* **PROBLEM STATEMENT**
Print the lines in the listing below that fall between the line with "Click the 0人付款 payment count" and the line with "Given: Expand the", those two lines included, exactly as they stand and with nothing else.

* **LISTED RECORDS**
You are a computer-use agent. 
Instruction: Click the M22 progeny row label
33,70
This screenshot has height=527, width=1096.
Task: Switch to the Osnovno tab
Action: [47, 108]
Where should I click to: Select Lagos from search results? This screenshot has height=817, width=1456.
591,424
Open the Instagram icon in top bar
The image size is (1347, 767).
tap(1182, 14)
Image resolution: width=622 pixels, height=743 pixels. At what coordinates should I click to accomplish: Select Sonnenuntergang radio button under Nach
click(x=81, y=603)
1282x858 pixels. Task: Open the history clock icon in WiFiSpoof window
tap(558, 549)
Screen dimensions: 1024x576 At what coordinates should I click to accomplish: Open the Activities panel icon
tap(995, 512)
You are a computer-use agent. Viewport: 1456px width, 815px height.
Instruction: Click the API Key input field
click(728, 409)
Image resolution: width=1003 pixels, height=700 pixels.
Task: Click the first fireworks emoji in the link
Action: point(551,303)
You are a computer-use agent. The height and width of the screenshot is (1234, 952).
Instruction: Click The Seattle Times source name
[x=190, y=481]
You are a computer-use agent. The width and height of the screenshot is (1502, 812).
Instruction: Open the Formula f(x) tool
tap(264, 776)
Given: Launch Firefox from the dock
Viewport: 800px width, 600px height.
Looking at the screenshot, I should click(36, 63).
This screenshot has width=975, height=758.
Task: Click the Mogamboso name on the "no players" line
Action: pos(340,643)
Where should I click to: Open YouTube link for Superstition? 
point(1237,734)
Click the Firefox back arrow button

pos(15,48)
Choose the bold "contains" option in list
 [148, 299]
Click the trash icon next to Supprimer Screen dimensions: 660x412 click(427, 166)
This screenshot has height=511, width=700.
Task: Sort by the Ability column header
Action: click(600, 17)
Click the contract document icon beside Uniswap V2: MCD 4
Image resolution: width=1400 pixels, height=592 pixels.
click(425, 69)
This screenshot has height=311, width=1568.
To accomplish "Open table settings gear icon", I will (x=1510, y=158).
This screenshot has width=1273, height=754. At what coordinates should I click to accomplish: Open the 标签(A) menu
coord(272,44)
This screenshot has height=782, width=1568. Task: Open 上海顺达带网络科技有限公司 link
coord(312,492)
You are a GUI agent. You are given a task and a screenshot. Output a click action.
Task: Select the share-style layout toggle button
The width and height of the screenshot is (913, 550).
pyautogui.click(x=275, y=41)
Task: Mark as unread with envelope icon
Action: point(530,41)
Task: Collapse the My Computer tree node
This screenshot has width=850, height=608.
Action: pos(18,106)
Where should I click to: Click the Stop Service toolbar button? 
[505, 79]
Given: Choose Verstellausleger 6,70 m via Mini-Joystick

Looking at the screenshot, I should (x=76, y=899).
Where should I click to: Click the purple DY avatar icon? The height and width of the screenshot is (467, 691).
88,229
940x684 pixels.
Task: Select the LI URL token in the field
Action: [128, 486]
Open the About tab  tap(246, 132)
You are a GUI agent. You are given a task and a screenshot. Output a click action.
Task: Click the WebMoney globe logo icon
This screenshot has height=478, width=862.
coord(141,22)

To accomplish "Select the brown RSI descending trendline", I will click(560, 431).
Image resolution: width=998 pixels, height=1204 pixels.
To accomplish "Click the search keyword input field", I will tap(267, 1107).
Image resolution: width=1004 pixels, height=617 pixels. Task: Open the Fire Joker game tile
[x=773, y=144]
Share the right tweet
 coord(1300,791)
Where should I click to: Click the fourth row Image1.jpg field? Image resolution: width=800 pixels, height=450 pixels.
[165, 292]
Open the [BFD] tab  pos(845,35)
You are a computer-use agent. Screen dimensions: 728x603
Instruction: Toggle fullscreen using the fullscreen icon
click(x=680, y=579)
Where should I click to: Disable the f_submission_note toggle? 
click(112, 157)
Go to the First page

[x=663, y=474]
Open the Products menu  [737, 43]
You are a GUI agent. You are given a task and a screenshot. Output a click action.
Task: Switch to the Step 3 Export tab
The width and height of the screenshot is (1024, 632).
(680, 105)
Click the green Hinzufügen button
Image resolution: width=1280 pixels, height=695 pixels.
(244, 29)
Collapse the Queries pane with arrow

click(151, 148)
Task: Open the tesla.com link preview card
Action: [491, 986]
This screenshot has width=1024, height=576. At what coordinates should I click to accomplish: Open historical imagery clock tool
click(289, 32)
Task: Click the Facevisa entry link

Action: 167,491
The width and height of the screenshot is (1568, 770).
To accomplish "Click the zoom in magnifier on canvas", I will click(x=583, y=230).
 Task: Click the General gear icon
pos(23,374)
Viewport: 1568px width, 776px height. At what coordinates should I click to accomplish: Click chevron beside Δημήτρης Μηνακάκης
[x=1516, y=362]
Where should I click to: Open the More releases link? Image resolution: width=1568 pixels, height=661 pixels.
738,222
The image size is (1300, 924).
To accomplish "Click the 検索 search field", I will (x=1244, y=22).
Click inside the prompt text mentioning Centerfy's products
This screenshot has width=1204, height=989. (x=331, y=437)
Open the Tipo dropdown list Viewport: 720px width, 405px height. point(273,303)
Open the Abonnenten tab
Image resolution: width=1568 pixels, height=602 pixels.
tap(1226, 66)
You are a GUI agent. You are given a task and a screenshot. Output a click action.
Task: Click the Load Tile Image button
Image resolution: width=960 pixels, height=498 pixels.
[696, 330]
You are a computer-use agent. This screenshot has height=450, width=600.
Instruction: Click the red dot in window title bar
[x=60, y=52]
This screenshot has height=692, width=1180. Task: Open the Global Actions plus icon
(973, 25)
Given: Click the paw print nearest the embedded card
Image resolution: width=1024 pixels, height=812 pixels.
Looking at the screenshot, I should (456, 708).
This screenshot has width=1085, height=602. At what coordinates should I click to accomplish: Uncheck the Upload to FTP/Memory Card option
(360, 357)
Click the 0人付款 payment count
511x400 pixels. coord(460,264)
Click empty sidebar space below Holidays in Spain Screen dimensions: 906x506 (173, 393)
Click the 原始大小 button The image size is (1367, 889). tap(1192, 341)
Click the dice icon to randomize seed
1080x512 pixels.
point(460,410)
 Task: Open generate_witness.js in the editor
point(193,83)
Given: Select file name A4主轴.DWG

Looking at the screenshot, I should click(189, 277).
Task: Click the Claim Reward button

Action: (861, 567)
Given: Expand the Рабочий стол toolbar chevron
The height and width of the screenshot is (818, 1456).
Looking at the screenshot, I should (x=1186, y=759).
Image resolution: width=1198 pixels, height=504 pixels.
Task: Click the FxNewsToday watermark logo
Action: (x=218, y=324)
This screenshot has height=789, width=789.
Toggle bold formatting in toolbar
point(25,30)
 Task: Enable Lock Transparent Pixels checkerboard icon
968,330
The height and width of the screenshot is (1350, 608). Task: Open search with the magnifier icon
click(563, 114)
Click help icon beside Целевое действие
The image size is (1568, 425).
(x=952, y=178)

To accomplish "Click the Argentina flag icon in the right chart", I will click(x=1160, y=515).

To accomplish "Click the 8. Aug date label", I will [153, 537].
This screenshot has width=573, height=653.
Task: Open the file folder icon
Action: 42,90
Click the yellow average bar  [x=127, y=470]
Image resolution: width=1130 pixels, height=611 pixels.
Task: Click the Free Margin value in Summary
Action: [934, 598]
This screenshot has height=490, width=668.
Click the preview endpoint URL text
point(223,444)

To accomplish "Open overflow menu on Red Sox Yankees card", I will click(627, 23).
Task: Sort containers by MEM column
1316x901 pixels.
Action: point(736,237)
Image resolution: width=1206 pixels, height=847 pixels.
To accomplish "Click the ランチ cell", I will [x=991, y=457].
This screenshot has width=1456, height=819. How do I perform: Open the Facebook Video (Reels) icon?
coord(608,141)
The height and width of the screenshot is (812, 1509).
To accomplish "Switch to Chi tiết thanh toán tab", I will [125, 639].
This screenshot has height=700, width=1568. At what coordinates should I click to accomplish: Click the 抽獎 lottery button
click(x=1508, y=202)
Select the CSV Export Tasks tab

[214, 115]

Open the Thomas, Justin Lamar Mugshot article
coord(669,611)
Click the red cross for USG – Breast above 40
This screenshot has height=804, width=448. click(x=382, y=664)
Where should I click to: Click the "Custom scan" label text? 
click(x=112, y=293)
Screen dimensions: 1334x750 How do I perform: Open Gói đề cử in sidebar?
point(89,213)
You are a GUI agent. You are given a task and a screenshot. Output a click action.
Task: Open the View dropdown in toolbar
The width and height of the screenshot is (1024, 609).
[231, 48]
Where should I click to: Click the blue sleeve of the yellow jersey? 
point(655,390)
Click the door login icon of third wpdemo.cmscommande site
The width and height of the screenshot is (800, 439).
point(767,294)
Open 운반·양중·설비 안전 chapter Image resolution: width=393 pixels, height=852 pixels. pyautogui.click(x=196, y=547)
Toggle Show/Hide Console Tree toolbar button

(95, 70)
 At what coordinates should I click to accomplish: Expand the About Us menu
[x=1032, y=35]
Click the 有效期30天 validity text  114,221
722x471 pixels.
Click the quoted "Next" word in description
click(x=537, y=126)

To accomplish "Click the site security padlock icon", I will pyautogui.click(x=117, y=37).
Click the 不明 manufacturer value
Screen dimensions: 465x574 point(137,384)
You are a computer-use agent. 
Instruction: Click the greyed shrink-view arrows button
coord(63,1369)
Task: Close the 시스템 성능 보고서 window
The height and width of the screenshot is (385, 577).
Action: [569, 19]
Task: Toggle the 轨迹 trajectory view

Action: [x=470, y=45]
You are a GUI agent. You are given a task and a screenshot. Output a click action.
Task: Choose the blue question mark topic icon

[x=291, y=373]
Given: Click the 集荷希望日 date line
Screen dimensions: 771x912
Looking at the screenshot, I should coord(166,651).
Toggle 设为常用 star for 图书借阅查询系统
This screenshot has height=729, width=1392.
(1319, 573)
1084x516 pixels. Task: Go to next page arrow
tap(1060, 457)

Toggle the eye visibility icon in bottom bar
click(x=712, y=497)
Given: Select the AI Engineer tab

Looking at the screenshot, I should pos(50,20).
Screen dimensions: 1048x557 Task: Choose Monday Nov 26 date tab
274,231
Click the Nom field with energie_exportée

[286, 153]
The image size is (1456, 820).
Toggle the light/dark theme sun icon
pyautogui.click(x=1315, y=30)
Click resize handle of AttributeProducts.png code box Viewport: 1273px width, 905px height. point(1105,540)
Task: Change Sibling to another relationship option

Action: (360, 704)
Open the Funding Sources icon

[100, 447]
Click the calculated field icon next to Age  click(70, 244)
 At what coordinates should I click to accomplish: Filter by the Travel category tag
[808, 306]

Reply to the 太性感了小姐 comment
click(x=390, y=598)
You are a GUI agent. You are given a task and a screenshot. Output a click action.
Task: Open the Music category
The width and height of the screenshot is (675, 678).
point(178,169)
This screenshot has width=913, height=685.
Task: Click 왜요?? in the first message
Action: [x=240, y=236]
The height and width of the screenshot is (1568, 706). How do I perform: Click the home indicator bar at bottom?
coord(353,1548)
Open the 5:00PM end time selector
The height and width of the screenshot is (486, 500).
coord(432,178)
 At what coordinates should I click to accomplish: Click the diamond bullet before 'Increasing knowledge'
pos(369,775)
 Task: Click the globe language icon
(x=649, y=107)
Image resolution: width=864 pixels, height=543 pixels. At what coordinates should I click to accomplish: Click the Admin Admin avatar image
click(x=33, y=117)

* **WRITTEN SOLUTION**
Click the 0人付款 payment count
511x400 pixels. coord(460,264)
Click empty sidebar space below Holidays in Spain Screen dimensions: 906x506 (173, 393)
Click the 原始大小 button The image size is (1367, 889). tap(1192, 341)
Click the dice icon to randomize seed
1080x512 pixels.
point(460,410)
 Task: Open generate_witness.js in the editor
point(193,83)
Given: Select file name A4主轴.DWG

Looking at the screenshot, I should click(189, 277).
Task: Click the Claim Reward button

Action: (861, 567)
Given: Expand the Рабочий стол toolbar chevron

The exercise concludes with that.